One number is the whole answer: the tally of lines in the records below that contain "text".

(Data extracted from a collection)
== Segment start ==
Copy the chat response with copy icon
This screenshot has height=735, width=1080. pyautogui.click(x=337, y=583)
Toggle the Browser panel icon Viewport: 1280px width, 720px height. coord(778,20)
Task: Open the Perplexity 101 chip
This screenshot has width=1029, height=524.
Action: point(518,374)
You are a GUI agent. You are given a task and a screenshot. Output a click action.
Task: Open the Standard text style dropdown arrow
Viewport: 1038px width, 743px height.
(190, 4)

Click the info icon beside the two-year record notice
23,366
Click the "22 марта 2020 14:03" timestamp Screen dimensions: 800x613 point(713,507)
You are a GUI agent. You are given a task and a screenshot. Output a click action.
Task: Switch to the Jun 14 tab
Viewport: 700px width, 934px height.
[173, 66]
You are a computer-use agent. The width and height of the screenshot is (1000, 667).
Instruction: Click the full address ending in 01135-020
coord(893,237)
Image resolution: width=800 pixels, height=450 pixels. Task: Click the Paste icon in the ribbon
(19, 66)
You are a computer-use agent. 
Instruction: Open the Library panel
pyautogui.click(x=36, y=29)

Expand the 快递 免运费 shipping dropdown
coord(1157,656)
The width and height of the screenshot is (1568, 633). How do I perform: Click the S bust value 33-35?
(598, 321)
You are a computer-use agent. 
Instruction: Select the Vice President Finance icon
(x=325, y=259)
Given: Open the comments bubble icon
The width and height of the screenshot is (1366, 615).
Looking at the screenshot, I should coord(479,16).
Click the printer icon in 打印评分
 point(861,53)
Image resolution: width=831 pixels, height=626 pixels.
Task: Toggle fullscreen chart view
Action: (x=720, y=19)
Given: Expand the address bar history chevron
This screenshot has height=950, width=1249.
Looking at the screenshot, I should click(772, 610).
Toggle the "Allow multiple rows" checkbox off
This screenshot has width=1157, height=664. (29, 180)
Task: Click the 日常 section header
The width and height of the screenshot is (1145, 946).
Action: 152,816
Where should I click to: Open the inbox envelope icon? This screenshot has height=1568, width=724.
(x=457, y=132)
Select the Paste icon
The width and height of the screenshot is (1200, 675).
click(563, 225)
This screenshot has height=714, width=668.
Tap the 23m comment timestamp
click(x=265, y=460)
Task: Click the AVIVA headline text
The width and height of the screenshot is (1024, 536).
== Segment end ==
Task solution: 2